California Governor Jerry Brown said other funding priorities may thwart Cal State funding requests.
Jockeying for next year’s state funding is already picking up speed - at least in the California State University system, where trustees on Tuesday told the governor that the proposed budget increases for next year aren't nearly enough.
"The cost of doing business is just going up. We are down in resources, we are down in people," said Cal Stat Chancellor Tim White.
Cal State administrators said they need extra money to keep up with enrollment, building maintenance, and other demands. They debated requesting an extra $335 million for the 2014-15 fiscal year - bringing the budget up to $4.4 billion. That's more than double the $142 million increase Gov. Jerry Brown currently plans to give the university in the fiscal year beginning next July.
In an unusual occurrence, Brown was there to respond. He attended the meeting as the trustees' ex-oficio president. He said he showed up to start the budget dialogue early, for his and Cal State administrators’ benefit.

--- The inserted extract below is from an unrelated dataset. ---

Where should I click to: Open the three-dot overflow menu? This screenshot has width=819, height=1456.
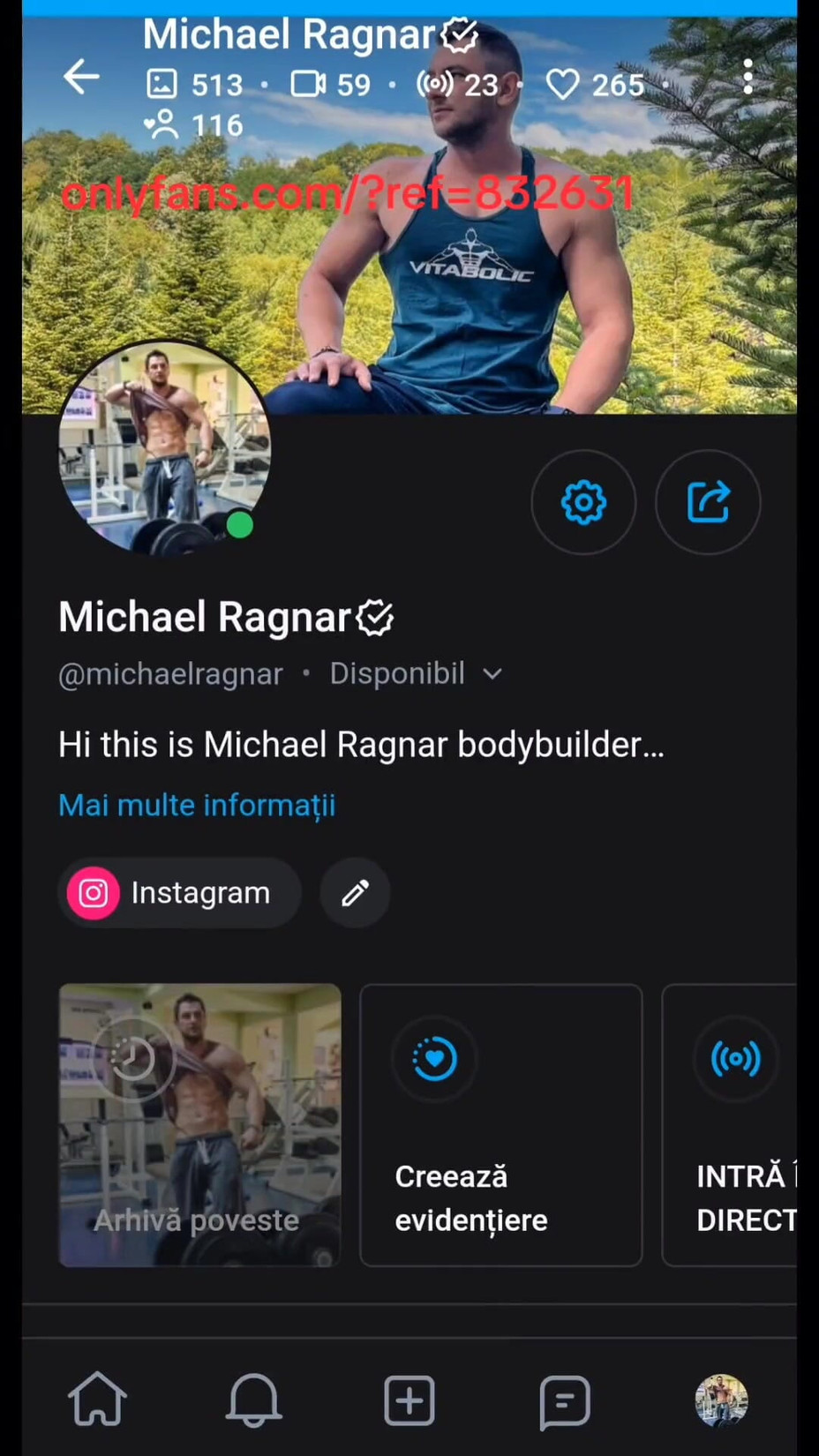(x=748, y=78)
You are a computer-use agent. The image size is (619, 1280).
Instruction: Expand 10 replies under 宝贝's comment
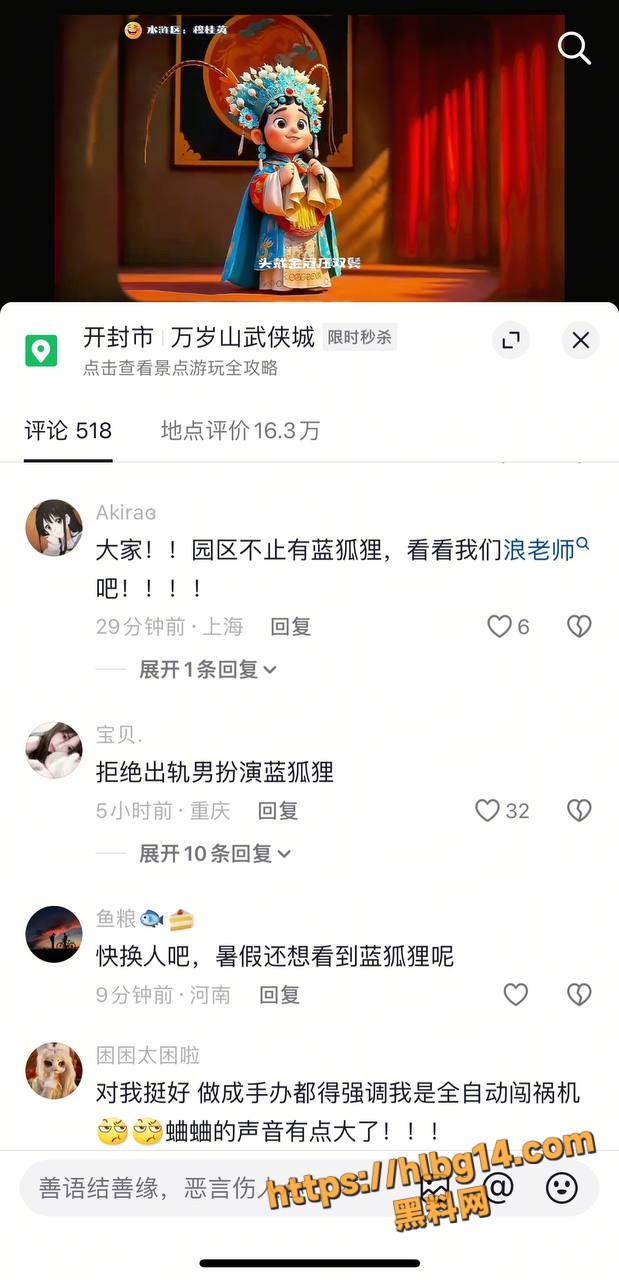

"There’s a whole bunch of other people asking for more money," Brown told the trustees. "In fact one of them happens to be the federal judiciary, who’s threatened to hold me in contempt of court if I don’t reduce the prison capacity."
Cal State’s budget chief, Robert Turnage, said the 23 campus university system should have a place near the front of the budget waiting line.
"We are a very critical piece of California’s social ecology and unlike many programs in state government, what we are able to do for Californians in this university, in a very powerful way builds towards the future," he said.
Frustration among some of Cal State’s 44,000 employees over this year's raise also bubbled over at the meeting.
"We cannot be happy and content with a 1.34 percent increase to our salaries when inflation is expected to be 2 percent in California this year and again next year," Mary Kay Statham-Doyle, president of Academic Professionals of California, the university counselors union, said during public comment.
Labor unions representing campus police and graduate students joined in. Jeff Solomon, President of the Statewide University Police Officers Association, said campus police cannot retain good officers at this rate.
"We're 37 percent behind what the U.C. police officers make," he said.